= Taste (software) =

Macintosh word processor

Taste is a Macintosh word processor that combined a number of basic features from page layout software—just a "taste" of it—to build a unique solution to preparing documents. Taste was originally offered by DeltaPoint, the publishers of the famed MindWrite, but was eventually spun off to a third party before finally disappearing. Taste works with Mac OS 9, but not macOS, and has not been available for purchase for several years. In many ways Apple's recent Pages application shares the basic "idea" of Taste, combining word processing with page layout.

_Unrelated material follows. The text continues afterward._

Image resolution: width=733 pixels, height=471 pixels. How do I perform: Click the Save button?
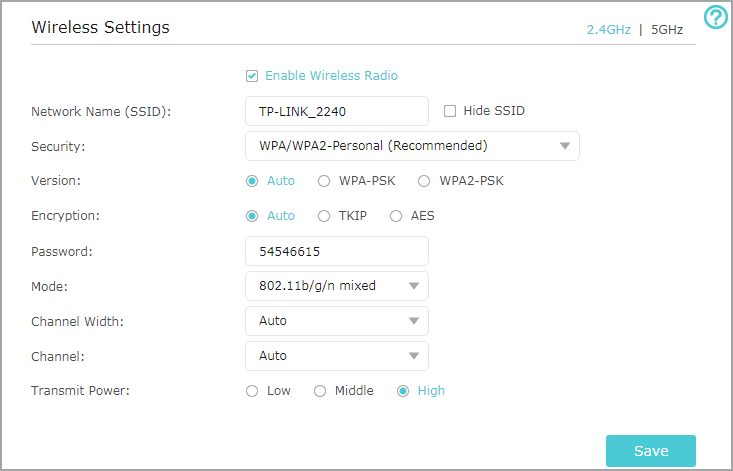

Originally expected to retail for $99 in the low-end of the word processing market, Taste included a graphical page layout with an integrated drawing package and an address book with the capability of mail-merging. The product was available in 1991 for $149 with a scope of features found in many typical word processing packages, such as spelling checking, graphs and contents page generation. Like a word processor, Taste allowed the user to simply start typing and continue doing so until they were finished. There was no need, as in a typical page layout program, to create a box to hold the text, or manually add pages or link columns as the document grew. Like a page layout program, Taste also allowed the user to add these boxes if needed, as well as adjust the distance between characters (kerning) or between lines in a paragraph. Fairly complex graphics can be created within this program.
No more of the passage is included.